Sunday, 2 June 2013


I just watched a very drunk young man (maybe 18-19) try to walk his bike home.  I sat on the front steps and saw him come around the corner.

The man and his bike were weaving at first.

Then the bike fell over.  Then the young man fell over.

he began to go up the front steps of a house that wasn't his.  When he realized his mistake, he got the bike halfway through the bed of hostas before giving up to regroup by trying to lie down on a very narrow retaining wall.  He then rolled off.  Laughing but concerned I called over to ask if he was ok.  I AM FINE THANK YOU MADAM he bawled, before bursting into peals of laughter.

After a time, he got to his feet and tried to pick his bike up by the front tire.

He abandoned his bike, waved theatrically goodbye to it before knee-walking the final 20 feet to his house.  Whew.  It took him 15 minutes to get half a block.

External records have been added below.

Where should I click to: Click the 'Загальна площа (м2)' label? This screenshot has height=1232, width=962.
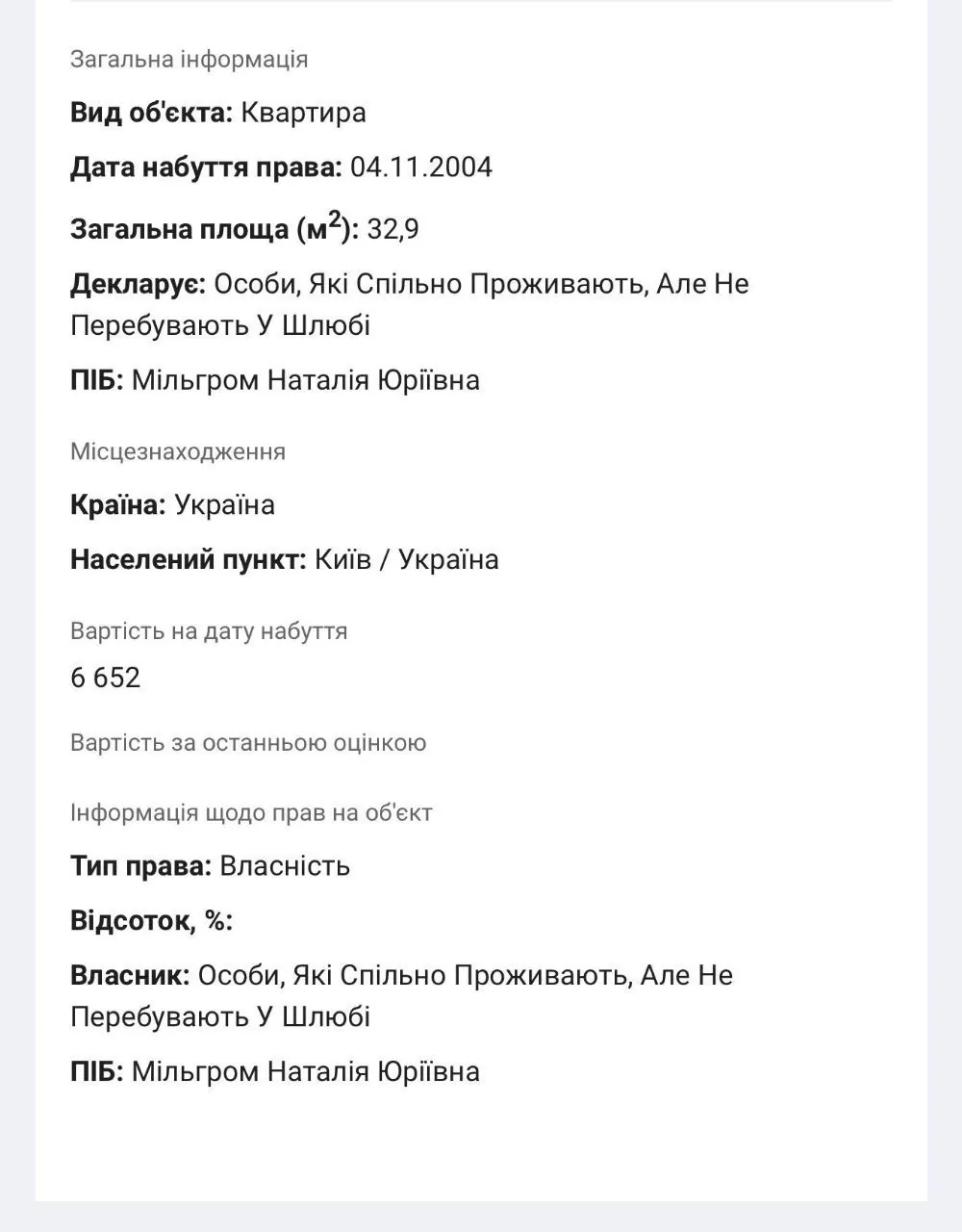pos(214,229)
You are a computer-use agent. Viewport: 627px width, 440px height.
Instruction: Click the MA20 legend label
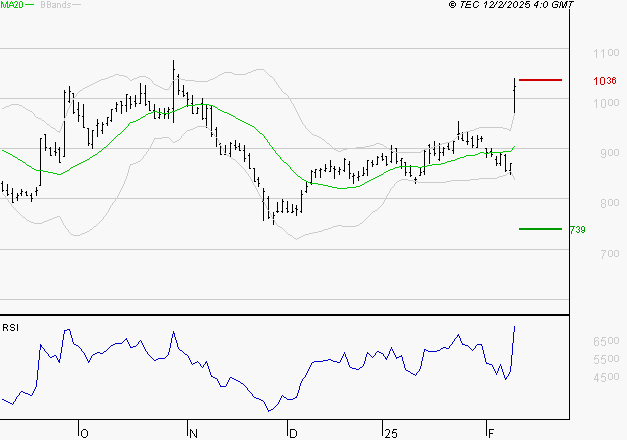click(12, 6)
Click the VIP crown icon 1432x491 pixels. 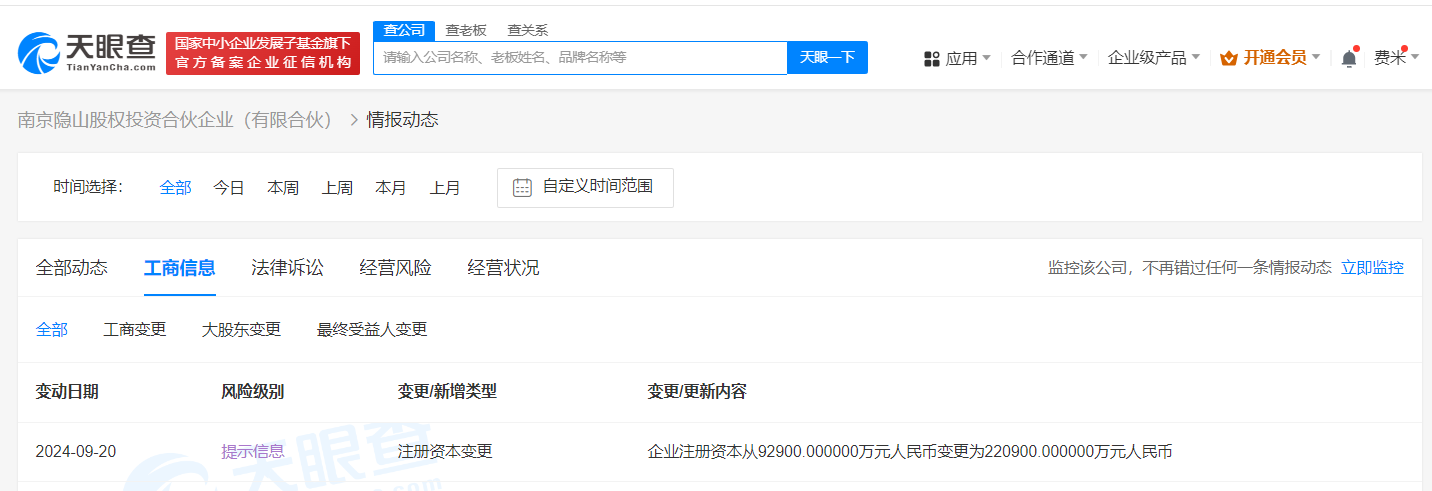tap(1229, 59)
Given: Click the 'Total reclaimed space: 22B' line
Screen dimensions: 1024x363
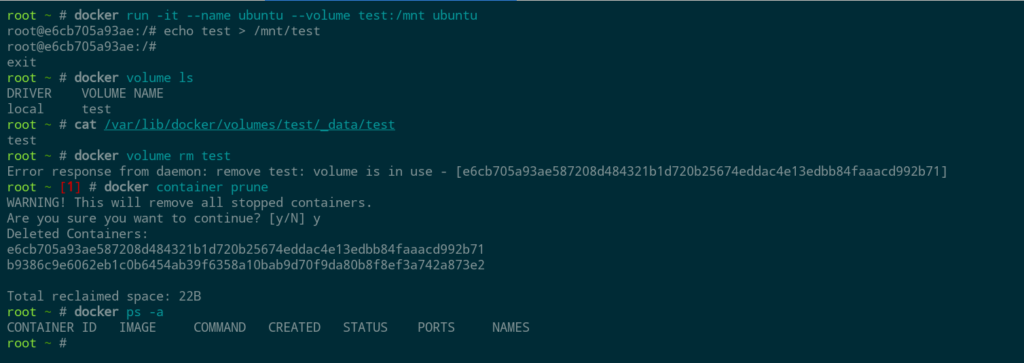Looking at the screenshot, I should 104,296.
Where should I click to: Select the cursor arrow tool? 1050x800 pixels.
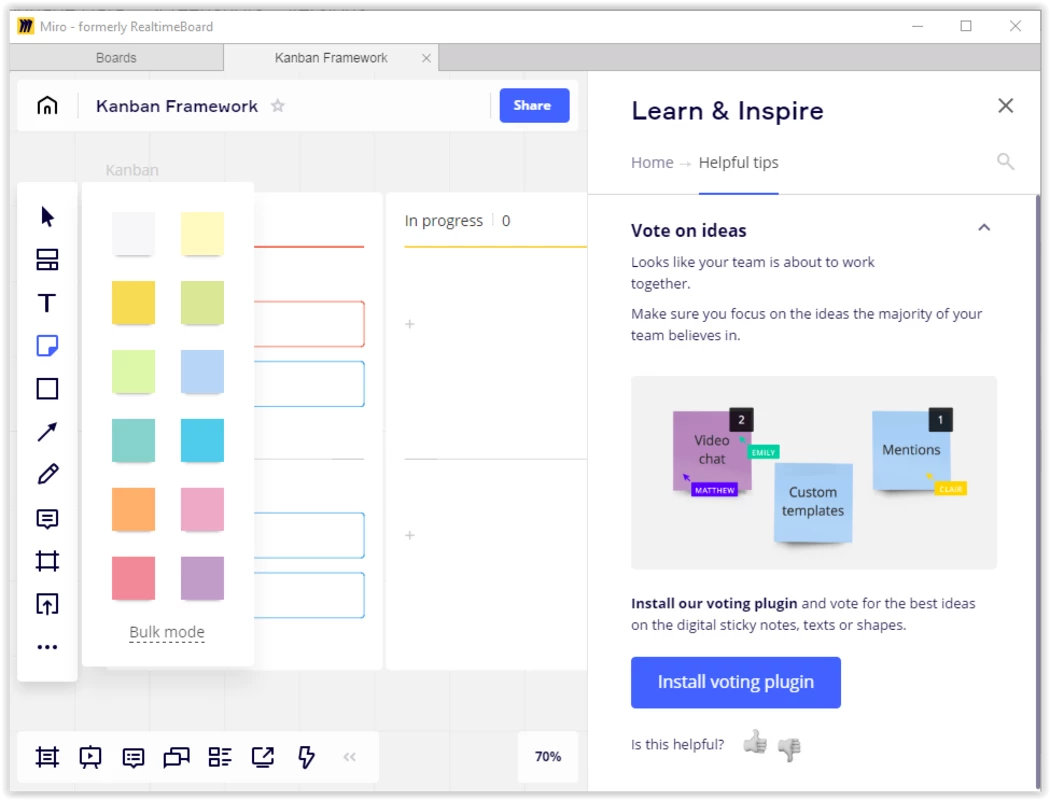47,217
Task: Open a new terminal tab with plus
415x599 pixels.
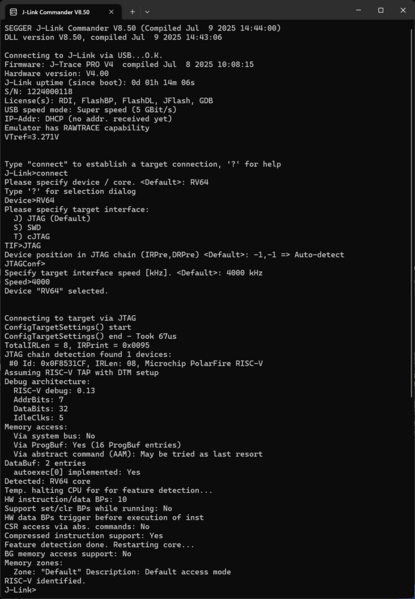Action: click(132, 12)
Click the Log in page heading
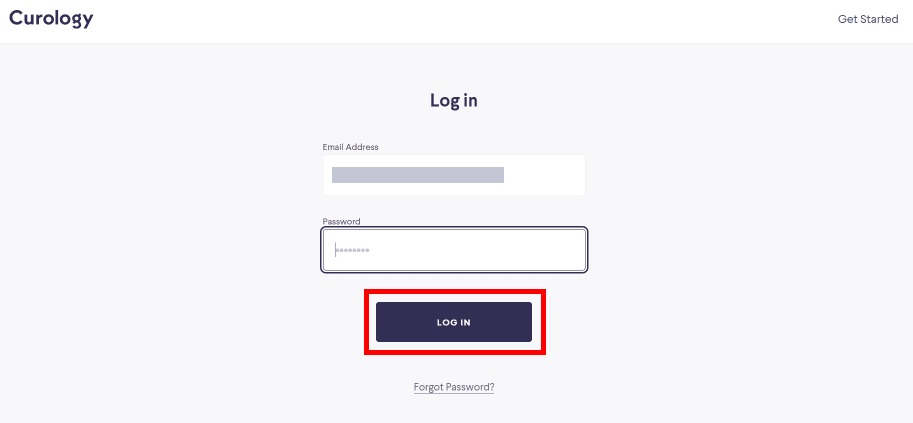Viewport: 913px width, 423px height. click(x=454, y=100)
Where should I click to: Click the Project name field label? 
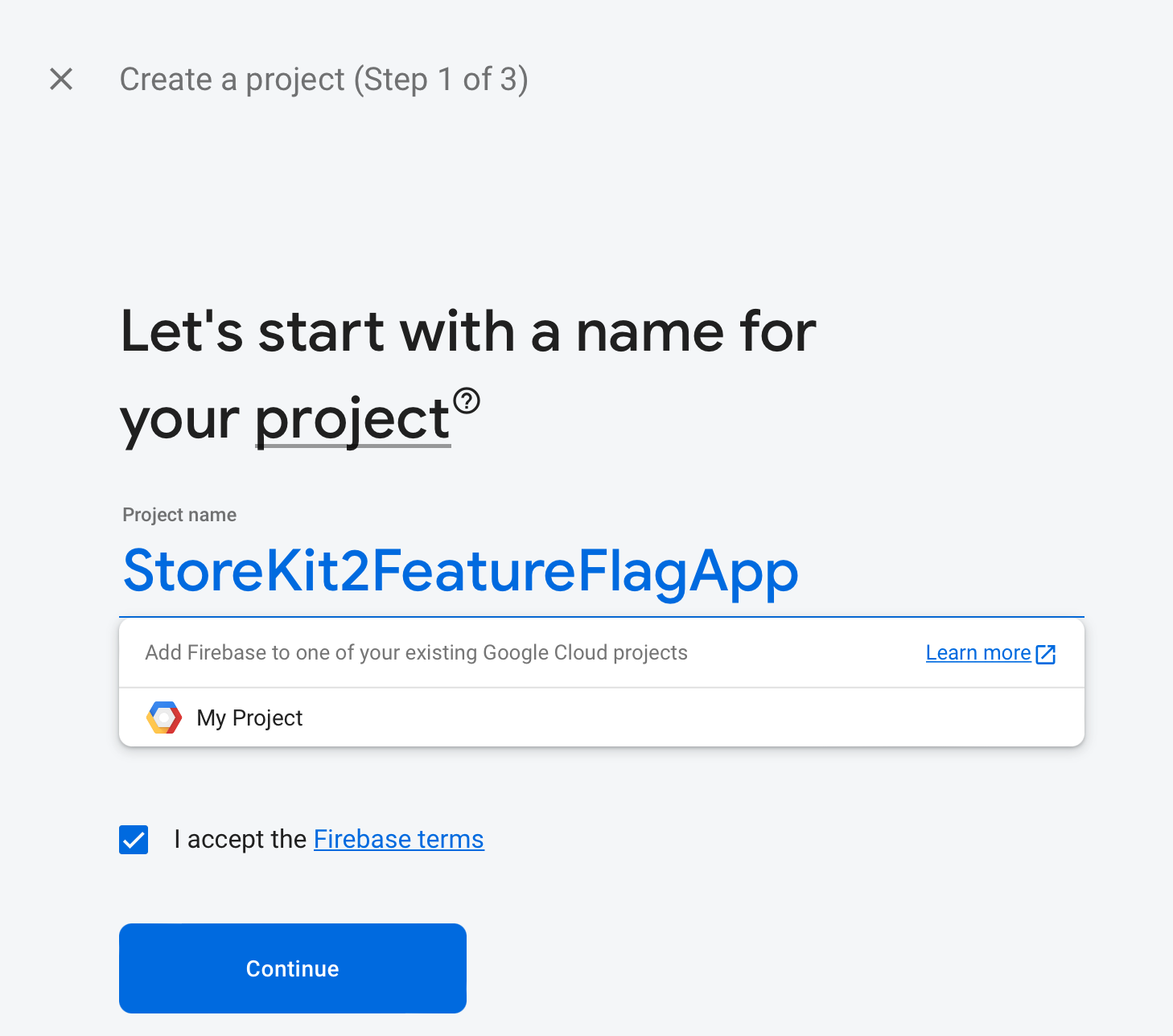click(179, 515)
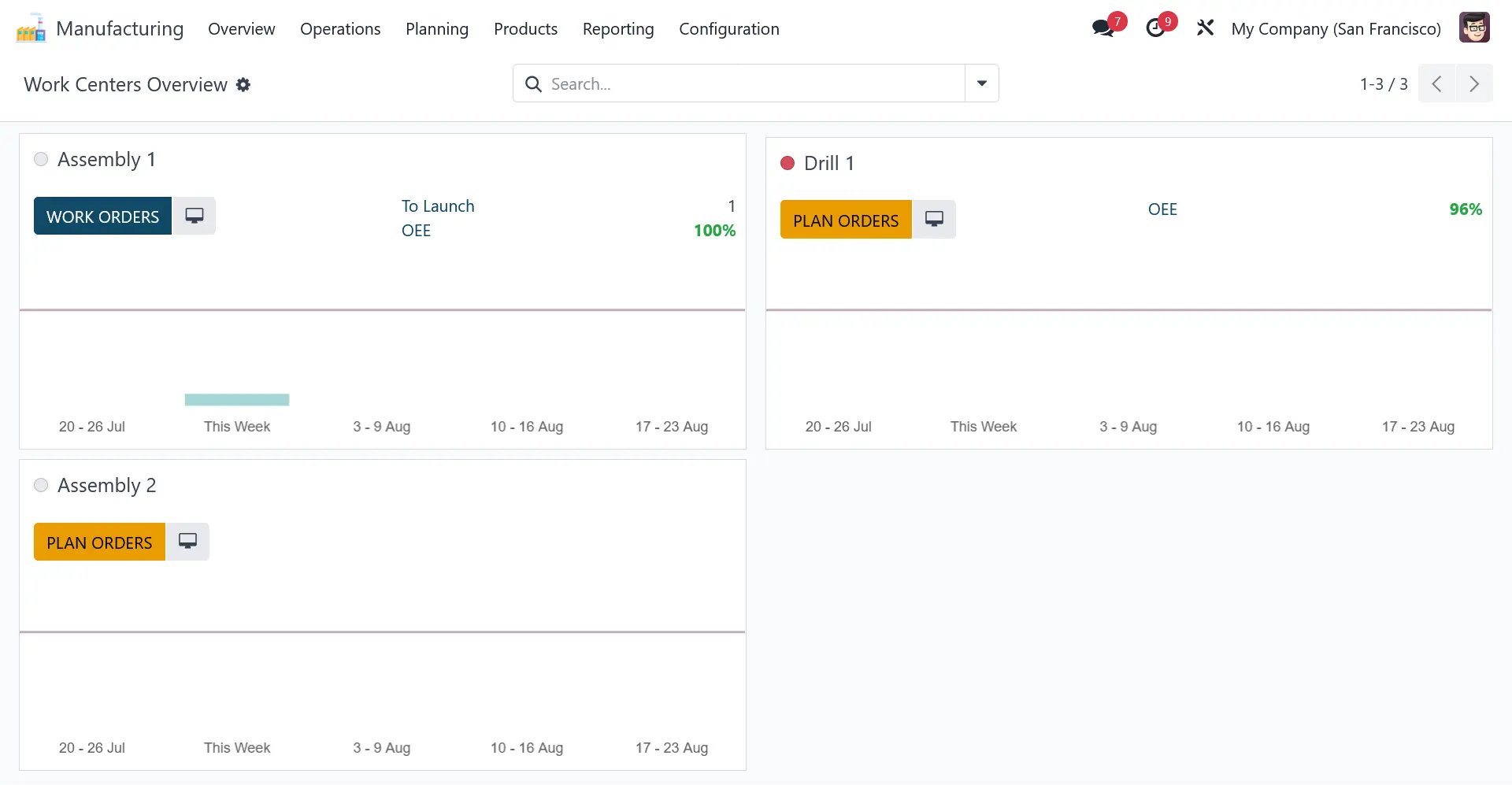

Drunk sex, like drunk bike walking, is generally not the easiest.  Sure we might have lower inhibitions but sometimes someone gets nauseated or sad.  Worst of all is when we do something I know was amazing but I can barely remember it.

We don't drink heavily these days, and that is JUST FINE THANK YOU MADAM.

Drunk sex has its place. Especially early in our relationship when we were more inhibited and getting to know each other's preferences and tastes. I'll always me grateful to the martinis that led to our first instance of you "giving up the butt." Thank you, manhattans!